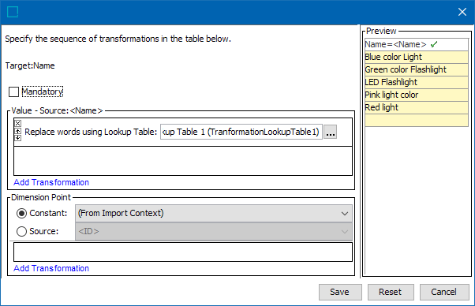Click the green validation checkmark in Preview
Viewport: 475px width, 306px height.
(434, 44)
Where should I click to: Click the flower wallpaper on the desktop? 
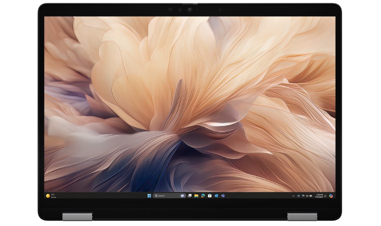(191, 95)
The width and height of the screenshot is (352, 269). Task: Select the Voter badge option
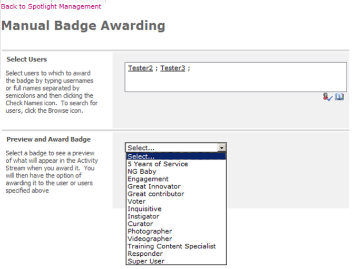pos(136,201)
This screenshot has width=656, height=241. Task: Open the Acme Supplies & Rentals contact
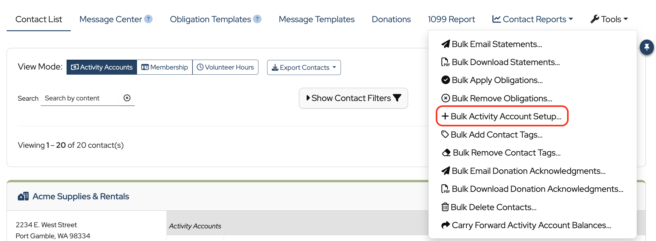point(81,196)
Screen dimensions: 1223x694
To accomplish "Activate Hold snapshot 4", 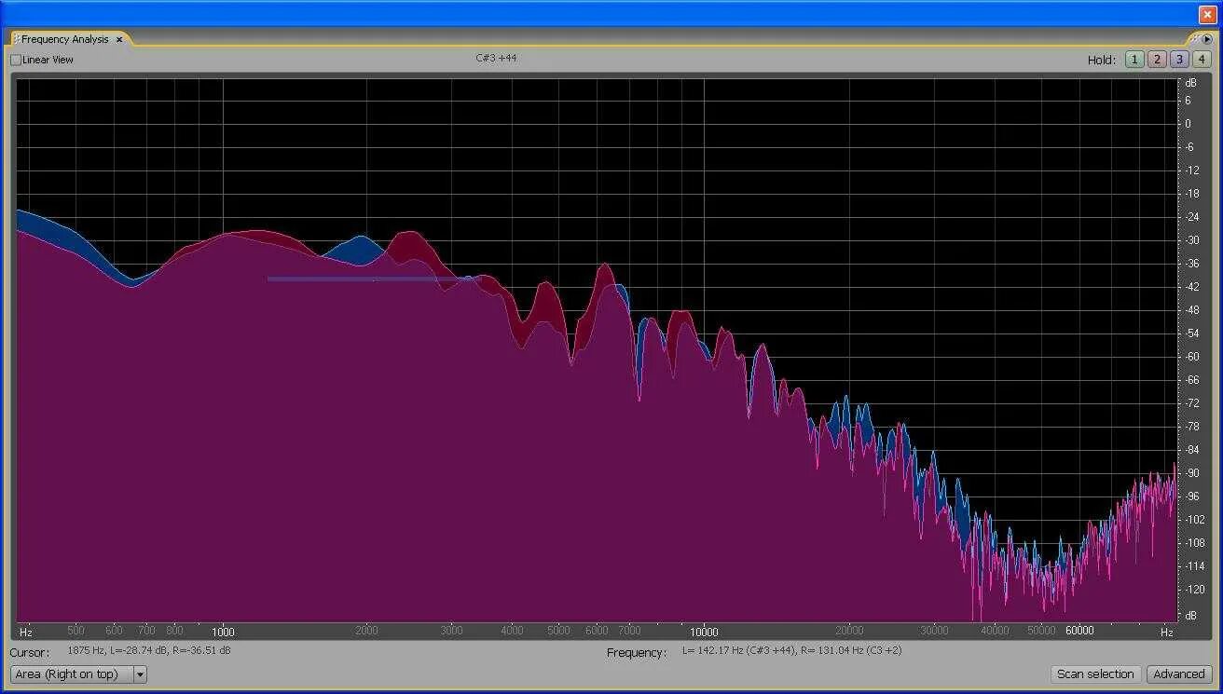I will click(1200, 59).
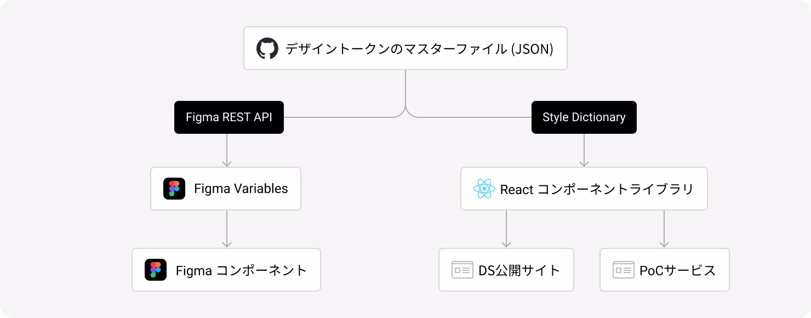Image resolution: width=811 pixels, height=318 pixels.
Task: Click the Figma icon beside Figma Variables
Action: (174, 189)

- **Activity**
For this task, return exactly the stretch of the listing above from the line with "The width and" through the line with "Screen dimensions: 1223x694", inclusive and without pictures.

- **Response to the task**
The width and height of the screenshot is (352, 269). Task: Select the Voter badge option
pos(136,201)
This screenshot has width=656, height=241. Task: Open the Acme Supplies & Rentals contact
point(81,196)
Screen dimensions: 1223x694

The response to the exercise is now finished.